### Description of the task
Below are some records. Return exactly the lines from the one with "Task: Close the Agnes Delos Reyes story" to the one with "This screenshot has width=369, height=383.", and nothing else.

### Exercise input

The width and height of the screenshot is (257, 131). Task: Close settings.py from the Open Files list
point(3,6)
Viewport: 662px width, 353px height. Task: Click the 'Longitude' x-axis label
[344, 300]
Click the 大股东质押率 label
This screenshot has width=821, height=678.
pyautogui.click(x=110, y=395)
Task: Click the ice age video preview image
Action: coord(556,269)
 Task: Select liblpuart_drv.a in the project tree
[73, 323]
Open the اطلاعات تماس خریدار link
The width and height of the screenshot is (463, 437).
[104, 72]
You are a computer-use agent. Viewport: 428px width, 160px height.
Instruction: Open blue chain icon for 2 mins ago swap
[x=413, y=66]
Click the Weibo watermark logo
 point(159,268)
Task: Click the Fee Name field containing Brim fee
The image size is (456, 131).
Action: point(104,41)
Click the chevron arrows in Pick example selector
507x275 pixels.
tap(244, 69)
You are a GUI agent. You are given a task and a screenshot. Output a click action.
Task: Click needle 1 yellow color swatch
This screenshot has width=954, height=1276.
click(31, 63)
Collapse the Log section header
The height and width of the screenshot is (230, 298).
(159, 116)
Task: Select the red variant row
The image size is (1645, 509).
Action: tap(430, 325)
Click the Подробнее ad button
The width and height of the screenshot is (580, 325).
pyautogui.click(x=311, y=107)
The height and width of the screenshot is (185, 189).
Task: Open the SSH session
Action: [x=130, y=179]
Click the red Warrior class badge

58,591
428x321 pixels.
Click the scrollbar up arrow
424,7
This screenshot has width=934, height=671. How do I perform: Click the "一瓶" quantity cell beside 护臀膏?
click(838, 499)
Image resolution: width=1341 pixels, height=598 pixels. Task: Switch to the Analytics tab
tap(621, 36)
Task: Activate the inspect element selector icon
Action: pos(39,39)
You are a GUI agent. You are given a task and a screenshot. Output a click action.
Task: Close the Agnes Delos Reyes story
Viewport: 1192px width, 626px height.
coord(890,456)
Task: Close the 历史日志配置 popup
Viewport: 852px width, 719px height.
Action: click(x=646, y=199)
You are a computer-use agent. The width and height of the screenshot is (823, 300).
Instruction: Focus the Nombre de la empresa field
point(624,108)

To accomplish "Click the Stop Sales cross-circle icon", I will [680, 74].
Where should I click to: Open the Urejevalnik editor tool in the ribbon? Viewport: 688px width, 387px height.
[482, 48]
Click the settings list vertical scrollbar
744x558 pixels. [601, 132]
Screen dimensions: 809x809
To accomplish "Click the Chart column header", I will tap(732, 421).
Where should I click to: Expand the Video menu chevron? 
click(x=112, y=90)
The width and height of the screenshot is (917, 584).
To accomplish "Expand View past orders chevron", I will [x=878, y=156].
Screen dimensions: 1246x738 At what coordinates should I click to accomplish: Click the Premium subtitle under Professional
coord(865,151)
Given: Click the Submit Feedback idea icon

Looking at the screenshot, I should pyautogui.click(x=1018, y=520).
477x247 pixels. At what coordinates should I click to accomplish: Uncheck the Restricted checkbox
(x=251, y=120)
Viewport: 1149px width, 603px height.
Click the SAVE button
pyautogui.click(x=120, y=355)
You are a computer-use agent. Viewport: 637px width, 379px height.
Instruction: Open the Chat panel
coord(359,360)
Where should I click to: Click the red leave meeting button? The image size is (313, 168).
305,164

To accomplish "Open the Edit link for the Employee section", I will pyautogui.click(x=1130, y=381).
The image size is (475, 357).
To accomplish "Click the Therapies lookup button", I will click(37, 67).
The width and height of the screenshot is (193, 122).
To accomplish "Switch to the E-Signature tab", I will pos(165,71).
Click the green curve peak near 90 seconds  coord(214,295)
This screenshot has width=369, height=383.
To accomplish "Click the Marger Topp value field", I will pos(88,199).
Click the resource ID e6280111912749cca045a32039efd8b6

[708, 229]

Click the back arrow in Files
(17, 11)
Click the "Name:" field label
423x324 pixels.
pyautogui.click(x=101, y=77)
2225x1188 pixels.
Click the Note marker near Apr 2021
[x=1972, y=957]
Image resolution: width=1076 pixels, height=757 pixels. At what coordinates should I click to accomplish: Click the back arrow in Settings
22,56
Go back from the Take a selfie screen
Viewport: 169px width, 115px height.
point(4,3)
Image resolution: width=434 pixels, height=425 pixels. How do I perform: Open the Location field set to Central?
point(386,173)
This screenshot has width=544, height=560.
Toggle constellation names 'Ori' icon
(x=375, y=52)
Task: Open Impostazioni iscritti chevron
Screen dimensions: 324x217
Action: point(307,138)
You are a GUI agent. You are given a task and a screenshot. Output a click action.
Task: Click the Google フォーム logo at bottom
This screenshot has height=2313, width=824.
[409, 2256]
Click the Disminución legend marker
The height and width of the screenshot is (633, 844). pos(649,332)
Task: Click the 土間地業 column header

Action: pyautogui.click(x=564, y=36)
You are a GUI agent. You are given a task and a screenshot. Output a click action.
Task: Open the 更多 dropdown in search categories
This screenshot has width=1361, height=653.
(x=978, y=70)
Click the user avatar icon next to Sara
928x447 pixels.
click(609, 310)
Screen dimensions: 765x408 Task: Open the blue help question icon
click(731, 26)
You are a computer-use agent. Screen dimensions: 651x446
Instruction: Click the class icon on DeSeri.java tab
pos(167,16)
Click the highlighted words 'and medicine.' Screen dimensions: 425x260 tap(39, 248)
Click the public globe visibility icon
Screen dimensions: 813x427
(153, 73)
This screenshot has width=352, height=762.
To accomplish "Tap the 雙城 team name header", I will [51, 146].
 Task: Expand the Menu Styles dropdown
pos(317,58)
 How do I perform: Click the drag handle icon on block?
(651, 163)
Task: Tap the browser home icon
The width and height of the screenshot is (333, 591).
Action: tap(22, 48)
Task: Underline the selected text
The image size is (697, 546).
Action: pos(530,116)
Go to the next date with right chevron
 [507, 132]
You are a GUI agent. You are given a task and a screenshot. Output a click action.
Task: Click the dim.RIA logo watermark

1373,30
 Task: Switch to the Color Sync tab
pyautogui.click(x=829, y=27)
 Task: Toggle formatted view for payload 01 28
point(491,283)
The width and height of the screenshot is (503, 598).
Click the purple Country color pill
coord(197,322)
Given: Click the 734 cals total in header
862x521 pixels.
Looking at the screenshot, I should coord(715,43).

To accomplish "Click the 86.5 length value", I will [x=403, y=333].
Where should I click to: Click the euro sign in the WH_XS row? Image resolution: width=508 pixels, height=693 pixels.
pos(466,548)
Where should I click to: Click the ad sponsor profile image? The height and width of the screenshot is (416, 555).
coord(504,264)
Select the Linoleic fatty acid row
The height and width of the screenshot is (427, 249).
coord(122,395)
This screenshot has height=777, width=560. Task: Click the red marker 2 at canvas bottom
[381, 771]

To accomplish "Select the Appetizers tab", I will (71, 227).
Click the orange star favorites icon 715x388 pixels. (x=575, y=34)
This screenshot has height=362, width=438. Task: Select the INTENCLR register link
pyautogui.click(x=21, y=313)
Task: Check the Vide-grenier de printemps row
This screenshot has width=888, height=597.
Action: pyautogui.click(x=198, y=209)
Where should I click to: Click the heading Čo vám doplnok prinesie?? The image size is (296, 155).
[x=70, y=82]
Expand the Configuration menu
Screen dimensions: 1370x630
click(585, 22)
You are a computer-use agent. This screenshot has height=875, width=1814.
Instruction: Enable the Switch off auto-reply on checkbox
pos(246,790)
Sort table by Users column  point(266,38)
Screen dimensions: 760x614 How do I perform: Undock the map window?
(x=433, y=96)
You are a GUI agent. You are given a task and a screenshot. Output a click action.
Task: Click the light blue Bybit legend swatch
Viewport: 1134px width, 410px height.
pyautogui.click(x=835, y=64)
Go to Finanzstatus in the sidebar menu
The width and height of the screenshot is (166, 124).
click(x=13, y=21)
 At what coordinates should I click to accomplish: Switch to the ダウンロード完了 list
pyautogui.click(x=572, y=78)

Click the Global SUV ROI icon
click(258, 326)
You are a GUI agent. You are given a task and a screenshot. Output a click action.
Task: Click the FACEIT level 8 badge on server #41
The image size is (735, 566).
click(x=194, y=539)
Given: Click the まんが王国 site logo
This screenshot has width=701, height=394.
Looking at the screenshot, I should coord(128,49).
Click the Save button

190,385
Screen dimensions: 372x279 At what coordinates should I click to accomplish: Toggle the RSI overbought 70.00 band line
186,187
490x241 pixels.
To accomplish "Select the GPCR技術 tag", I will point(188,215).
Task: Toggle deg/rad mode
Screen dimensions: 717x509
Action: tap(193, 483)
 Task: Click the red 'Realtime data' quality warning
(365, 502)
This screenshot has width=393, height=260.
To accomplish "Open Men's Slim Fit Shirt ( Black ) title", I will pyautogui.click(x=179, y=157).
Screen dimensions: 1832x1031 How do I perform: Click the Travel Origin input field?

### Response for this exercise
Task: Close the Agnes Delos Reyes story
Viewport: 1192px width, 626px height.
coord(890,456)
Task: Close the 历史日志配置 popup
Viewport: 852px width, 719px height.
Action: click(x=646, y=199)
You are a computer-use agent. The width and height of the screenshot is (823, 300).
Instruction: Focus the Nombre de la empresa field
point(624,108)

To accomplish "Click the Stop Sales cross-circle icon", I will [680, 74].
Where should I click to: Open the Urejevalnik editor tool in the ribbon? Viewport: 688px width, 387px height.
[482, 48]
Click the settings list vertical scrollbar
744x558 pixels. [601, 132]
Screen dimensions: 809x809
To accomplish "Click the Chart column header", I will tap(732, 421).
Where should I click to: Expand the Video menu chevron? 
click(x=112, y=90)
The width and height of the screenshot is (917, 584).
To accomplish "Expand View past orders chevron", I will [x=878, y=156].
Screen dimensions: 1246x738 At what coordinates should I click to accomplish: Click the Premium subtitle under Professional
coord(865,151)
Given: Click the Submit Feedback idea icon

Looking at the screenshot, I should pyautogui.click(x=1018, y=520).
477x247 pixels. At what coordinates should I click to accomplish: Uncheck the Restricted checkbox
(x=251, y=120)
Viewport: 1149px width, 603px height.
Click the SAVE button
pyautogui.click(x=120, y=355)
You are a computer-use agent. Viewport: 637px width, 379px height.
Instruction: Open the Chat panel
coord(359,360)
Where should I click to: Click the red leave meeting button? The image size is (313, 168).
305,164

To accomplish "Open the Edit link for the Employee section", I will pyautogui.click(x=1130, y=381).
The image size is (475, 357).
To accomplish "Click the Therapies lookup button", I will click(37, 67).
The width and height of the screenshot is (193, 122).
To accomplish "Switch to the E-Signature tab", I will pos(165,71).
Click the green curve peak near 90 seconds  coord(214,295)
This screenshot has width=369, height=383.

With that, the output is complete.